Leading banks are discovering that they are not necessarily diametrically opposed to new institutions. Partnerships with innovative technology companies can help strengthen payment systems, all while providing the benefits needed to retain and attract new customers.

It’s not easy. Banks are large institutions, with thousands of employees, many of them with different priorities and immediate needs. Building strong bonds between institutions requires patience and an understanding of what motivates them to move forward.

This trend comes at a watershed moment. The combined effects of the losses of the financial crisis, along with increased regulatory and shareholder scrutiny, means that banking institutions today are radically different than just a few years ago. Interest rates remain low, margins are nearly non-existent, and new competition has emerged in the form of nimble startups not burdened by legacy issues. This is in response to increasing consumer demand for niche services with innovative user experiences.

The banks can either perform or perish.

I offer four pieces of advice for banks to offer better payments services to their business customers:

Understand their problem. Payments or other fintech providers sometimes make the mistake of starting with a problem they have to sell. This is both understandable and misguided. Do research to find an area where an organization has a pain point with customers, or is not offering something a competitor is. Find the point of intersection where all benefit — the bank, the client and the provider. Then create a simple presentation that easily explains how you can solve this issue together.

Make the right approach. There’s not one perfect place to start a relationship — there are several. A conference is an informal setting, where there are pre-set mixers for different companies to meet. A crisp email or LinkedIn message to the Vice President of Product at a bank may also be an excellent way to begin. 

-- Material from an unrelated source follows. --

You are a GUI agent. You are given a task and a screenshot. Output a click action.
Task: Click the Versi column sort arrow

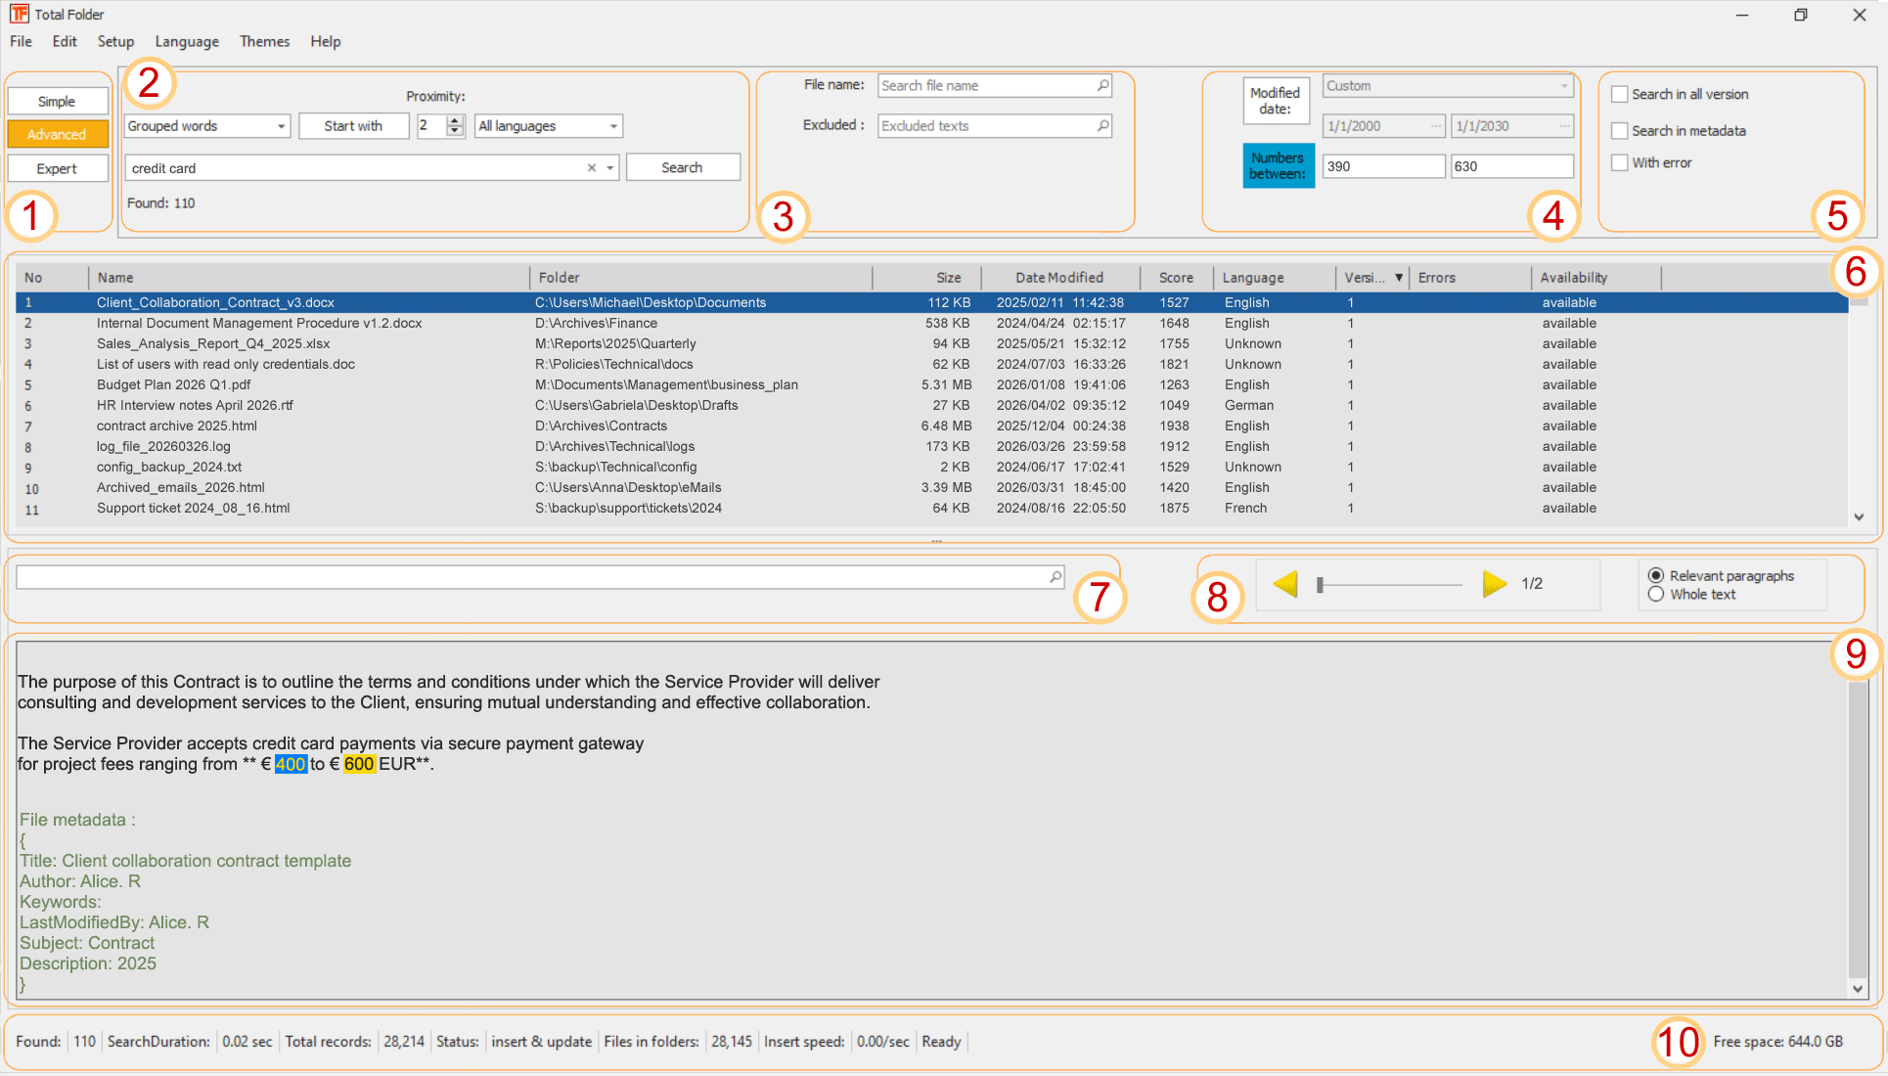coord(1399,278)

Create multiple points of contact. Banks are large and ever-changing. Don’t bet everything on a single person, because that person may move or be placed on other projects before your relationship can be established. To change opinion and build a truly stable relationship, your team might need to meet people in different geographies and levels of the organization. Twenty or thirty contacts isn’t an unreasonable expectation at a larger bank. 

Solidifying the relationship. See the institution as an extension of your own team, and you will be in good shape. A smaller fintech company should treat the partner like any other highly valued employee. Let the partner know when it’s performing well, and be upfront and honest if it isn’t. If you do so, they will return the favor. If a partnership doesn’t make your business stronger, faster, or more efficient, it’s a waste of your time. More often than not, however, these relationships with large banks, if managed well, are crucial to a smaller provider’s early growth.

When discussing the relationship between banks and startups, I sometimes use the analogy of an aircraft carrier and a drone. Both have a military purpose. The drone is agile and modern. The aircraft carrier can be hard to turn and takes longer to arrive at a new destination. But once it does, it remains the most powerful weapon in the fleet. By working together, the drone and carrier, the startup and the financial institution can be a strong weapon against the uncertain forces in today’s payment landscape.

Tanya Plotnikoff is Viewpost's chief experience officer.